China, which saw sales drop 38 percent in February from a year earlier, is now showing signs of recovery with many stores re-opening in mid-March.
There are also signs of recovery in South Korea, but for other parts of the world, “the worst is yet to come”, said Jean Park, a senior analyst at Counterpoint.
Smartphone makers are facing new supply chain disruptions as more countries impose lockdown orders. Foxconn, one of Apple’s key suppliers, said it would suspend operations in India in compliance with government orders.
A group representing major US semiconductor companies on Wednesday said it was working with federal officials to make clear to state and local officials overseeing lockdowns that chip companies are essential businesses that should continue operations.

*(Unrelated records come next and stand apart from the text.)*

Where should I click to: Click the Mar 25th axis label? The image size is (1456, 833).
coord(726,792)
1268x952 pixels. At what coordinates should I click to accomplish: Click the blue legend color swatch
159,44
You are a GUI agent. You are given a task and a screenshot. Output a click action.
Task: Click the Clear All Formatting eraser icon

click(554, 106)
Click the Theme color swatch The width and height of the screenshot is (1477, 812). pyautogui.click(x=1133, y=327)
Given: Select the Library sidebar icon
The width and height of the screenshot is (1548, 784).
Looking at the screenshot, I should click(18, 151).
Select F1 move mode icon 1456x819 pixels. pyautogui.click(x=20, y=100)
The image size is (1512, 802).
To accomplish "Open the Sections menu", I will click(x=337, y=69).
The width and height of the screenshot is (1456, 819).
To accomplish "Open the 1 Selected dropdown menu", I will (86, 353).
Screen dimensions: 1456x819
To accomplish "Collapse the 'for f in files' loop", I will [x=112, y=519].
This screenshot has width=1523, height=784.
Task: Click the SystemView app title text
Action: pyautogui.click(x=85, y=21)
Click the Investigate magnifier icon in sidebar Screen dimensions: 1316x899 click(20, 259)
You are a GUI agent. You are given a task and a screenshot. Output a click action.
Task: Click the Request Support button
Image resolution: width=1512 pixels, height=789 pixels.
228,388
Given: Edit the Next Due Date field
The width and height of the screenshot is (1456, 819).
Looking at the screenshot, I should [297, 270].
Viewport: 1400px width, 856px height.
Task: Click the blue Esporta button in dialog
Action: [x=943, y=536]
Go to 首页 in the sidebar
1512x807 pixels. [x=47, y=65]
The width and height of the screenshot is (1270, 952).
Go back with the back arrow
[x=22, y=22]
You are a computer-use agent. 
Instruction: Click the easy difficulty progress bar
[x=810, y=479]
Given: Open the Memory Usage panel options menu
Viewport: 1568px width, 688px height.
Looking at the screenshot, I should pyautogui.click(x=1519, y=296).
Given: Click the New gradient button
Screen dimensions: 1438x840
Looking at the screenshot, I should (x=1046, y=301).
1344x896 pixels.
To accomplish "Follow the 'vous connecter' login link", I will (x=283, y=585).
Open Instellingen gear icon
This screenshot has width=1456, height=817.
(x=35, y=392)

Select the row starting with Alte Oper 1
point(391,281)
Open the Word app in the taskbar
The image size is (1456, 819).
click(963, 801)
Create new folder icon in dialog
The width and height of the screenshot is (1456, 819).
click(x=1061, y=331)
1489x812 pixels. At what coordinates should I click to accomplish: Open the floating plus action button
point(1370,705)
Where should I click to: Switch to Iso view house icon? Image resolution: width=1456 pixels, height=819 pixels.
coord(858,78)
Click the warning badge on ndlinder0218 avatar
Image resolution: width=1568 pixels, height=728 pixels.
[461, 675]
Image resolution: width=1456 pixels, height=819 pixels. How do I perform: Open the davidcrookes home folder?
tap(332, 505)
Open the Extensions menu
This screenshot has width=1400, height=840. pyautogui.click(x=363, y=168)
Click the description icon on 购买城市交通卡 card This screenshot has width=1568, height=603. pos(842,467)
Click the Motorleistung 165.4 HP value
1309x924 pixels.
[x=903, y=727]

Writing in its bog, the Semiconductor Industry Association, which represents chipmakers with major US factories such as Intel and Micron said it was working with the US Department of Homeland Security to refine the guidance sent to state and local officials last week.
That guidance mentioned chipmakers as an essential business because of their role supporting information technology, which has become crucial as millions of Americans work from home. John Neuffer, the group’s president, said in a blog post that chips also play a vital role in medical equipment, power grids and other needed infrastructure.
“Ensuring the continuity of semiconductor and related supply chains is necessary to support the even greater range of services that will be digitised in the coming weeks and months”, he wrote. “Since the semiconductor supply chain is highly globalised, semiconductor shortages created by operating restrictions in one region cannot be readily made up by production in other regions.”